AranKomat commented 4 years ago

Makes sense now :)

gaceladri commented 4 years ago

@lucidrains I am struggling to understand the differences between your masking implementation and the masking mechanism in the normal attention in transformers library.

The misleading point is that when I try to implement your masking mechanism with the tuple I get an slicing error here. And when I try to take the masking coming from the native transformers library I get an error with the ~ inverse that tolds me that this way in Pytorch only works with booleans and integers so I assume that I am doing something wrong.

Could you enlighten me a little bit or give me some insight into what I might be doing wrong? The other point that I am a bit confused is that you do the masking just at the "K" while they do it to the whole score I assume that this difference is because the particular way of doing the attention.

Again, could you enlighten me a little bit on how to integrate your linear-att in "transformers"?

Thanks a lot!

lucidrains commented 4 years ago

@gaceladri could you show me your code where you get the slicing error?

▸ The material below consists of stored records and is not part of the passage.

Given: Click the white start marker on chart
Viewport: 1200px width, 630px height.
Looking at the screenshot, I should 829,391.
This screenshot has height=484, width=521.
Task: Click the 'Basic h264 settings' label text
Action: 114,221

the inverse error is due to the fact that in the transformer library, they use floating point 0s or 1s to denote masking, while I use booleans. If you simply take their masking and do a .bool(), it should work

yup, because linear attention does the dot product between keys and values along the sequence dimension, we don't need to do any masking for queries

gaceladri commented 4 years ago

@lucidrains Thanks a lot for your answer! Your time is very valuable. I have fixed it but not tested yet, for this my delay in the answer.

Do you know what is the logic to do this masking? -1000.0 instead of a simple 0 and 1 like "always"?

By the moment my code is just the transformer mobilebert with your linearformer and the rnn former from the authors. I have added a linear dense with einsum to optimize the performance that worked well in TF but I have not tested in Pytorch.

NOT TESTED! some bug surely.

class FastLinear3d(nn.Module):
    def __init__(self,
                 input_tensor,
                 num_attention_heads,
                 size_per_head):
        super(FastLinear3d, self).__init__()

        _, _, last_dim = input_tensor.shape
        # nn.Parameter is a special kind of Tensor, that will get
        # automatically registered as Module's parameter once it's assigned
        # as an attribute. Parameters and buffers need to be registered, or
        # they won't appear in .parameters() (doesn't apply to buffers), and
        # won't be converted when e.g. .cuda() is called. You can use
        # .register_buffer() to register buffers.
        # nn.Parameters require gradients by default.
        self.weight = nn.Parameter(torch.Tensor(last_dim, num_attention_heads, size_per_head))
        self.bias = nn.Parameter(torch.Tensor(num_attention_heads, size_per_head))

        # Not a very smart way to initialize weights
        self.weight.data.xqavier_uniform_()
        self.bias.data.zeros_()

    def forward(self, x, activation=None):
        # See the autograd section for explanation of what happens here.
        ret = torch.einsum("abc,cde->abde", x, self.weight)
        ret += self.bias
        if activation is not None:
            return activation(ret)
        else:
            return ret

    def extra_repr(self):
        # (Optional)Set the extra information about this module. You can test
        # it by printing an object of this class.
        return 'input_features={}, output_features={}, bias={}'.format(
            self.input_features, self.output_features, self.bias is not None)

I will continue to implement the adaptive softmax (makes sense to you to add this to the architecture or does not makes sense due to some collision with something?) I will keep adding the dynamic eval if it does not have conflict with the actual architecture that is going on. Since I am working over the mobilebert that does distillation I think that I have to go with caution over the optimizer.

Would you like to prepare something for the SustaiNLP 2020 conference?